[Saved data entries]
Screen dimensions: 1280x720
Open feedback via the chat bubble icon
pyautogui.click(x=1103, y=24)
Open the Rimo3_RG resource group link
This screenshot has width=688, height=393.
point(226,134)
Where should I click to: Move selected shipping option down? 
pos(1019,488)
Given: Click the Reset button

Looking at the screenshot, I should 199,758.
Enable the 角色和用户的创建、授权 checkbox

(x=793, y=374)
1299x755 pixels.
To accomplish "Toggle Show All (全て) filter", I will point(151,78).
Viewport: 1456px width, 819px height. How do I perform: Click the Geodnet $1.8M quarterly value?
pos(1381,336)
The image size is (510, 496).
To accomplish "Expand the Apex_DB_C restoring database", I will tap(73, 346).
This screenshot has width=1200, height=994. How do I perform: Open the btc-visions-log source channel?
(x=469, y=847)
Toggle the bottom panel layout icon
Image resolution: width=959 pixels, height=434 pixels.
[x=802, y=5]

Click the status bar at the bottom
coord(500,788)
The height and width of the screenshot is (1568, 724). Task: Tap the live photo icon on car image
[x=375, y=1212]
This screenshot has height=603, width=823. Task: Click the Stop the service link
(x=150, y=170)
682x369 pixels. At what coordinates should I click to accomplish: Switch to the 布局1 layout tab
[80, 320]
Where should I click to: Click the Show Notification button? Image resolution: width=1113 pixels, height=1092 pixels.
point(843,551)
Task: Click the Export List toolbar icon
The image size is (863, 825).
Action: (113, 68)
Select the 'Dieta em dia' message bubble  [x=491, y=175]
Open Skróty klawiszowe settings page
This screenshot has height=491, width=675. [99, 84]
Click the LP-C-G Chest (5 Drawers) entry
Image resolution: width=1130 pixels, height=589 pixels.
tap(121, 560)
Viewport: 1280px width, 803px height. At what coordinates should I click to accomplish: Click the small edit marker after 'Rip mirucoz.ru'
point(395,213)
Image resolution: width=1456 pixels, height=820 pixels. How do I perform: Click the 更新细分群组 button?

TASK TO COMPLETE:
Each line of the entries where the string "will" occurs should be shown.

RESPONSE TO THIS EXERCISE:
To accomplish "Toggle Show All (全て) filter", I will point(151,78).
To accomplish "Expand the Apex_DB_C restoring database", I will tap(73, 346).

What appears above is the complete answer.